(Records from a collection)
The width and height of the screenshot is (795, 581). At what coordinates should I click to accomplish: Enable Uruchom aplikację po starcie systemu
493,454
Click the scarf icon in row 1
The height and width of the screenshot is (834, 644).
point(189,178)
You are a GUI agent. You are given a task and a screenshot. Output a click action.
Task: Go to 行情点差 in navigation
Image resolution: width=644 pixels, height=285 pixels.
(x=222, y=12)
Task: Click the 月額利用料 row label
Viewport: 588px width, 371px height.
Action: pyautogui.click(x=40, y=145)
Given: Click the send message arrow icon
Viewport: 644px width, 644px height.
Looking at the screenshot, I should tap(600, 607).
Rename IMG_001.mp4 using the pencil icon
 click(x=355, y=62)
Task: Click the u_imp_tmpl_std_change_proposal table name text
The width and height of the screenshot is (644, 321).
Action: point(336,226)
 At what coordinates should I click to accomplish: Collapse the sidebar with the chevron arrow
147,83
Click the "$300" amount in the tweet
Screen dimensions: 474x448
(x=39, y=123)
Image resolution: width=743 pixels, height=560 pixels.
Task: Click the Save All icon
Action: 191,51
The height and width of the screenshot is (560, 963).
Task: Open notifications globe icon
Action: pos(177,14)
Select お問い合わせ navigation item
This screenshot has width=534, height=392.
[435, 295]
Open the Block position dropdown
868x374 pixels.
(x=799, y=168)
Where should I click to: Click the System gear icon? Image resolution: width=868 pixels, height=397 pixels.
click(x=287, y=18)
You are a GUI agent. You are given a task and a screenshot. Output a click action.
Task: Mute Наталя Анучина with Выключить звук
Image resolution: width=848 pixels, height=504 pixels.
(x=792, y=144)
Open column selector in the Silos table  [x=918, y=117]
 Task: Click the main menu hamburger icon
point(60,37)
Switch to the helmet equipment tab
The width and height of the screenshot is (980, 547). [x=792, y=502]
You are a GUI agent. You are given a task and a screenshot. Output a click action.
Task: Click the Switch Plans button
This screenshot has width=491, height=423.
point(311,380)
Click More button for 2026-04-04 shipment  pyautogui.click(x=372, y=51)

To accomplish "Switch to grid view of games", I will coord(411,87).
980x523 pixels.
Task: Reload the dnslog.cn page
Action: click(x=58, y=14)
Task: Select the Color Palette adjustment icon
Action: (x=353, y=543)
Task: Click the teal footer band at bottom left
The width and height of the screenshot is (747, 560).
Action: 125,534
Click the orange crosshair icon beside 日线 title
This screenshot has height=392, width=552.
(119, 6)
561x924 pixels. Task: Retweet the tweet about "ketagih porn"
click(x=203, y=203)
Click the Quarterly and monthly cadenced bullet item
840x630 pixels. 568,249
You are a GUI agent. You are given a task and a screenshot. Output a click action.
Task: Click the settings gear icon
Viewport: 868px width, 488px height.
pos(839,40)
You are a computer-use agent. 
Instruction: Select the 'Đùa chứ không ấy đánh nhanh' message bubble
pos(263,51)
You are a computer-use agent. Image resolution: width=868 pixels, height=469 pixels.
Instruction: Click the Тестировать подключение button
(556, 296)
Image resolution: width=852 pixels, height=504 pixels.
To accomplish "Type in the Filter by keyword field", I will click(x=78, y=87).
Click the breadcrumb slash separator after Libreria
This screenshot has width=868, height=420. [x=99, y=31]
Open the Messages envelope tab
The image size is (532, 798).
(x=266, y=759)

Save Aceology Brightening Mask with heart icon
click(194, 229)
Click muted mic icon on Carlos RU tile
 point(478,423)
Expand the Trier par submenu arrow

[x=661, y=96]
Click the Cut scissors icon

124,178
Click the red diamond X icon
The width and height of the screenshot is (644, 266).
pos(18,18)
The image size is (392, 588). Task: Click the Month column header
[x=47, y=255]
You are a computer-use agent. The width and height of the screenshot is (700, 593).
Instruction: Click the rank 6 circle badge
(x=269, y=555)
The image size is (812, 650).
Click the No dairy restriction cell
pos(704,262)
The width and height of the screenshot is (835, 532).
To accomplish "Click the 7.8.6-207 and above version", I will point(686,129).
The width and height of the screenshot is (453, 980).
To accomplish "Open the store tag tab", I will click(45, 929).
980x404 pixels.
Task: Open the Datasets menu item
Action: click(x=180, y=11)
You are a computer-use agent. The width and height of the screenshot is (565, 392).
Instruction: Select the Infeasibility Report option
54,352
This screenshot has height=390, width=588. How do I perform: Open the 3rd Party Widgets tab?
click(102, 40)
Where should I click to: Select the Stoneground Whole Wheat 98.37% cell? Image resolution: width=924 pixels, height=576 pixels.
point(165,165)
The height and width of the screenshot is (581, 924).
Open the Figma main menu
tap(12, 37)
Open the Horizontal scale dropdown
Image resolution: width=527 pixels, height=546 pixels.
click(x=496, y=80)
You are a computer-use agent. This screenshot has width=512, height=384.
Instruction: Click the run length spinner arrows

**AIM OF THE EXERCISE:**
Could you give the number of lines in the data above that contain the string "table", with no other words?

**FINISHED EXERCISE:**
2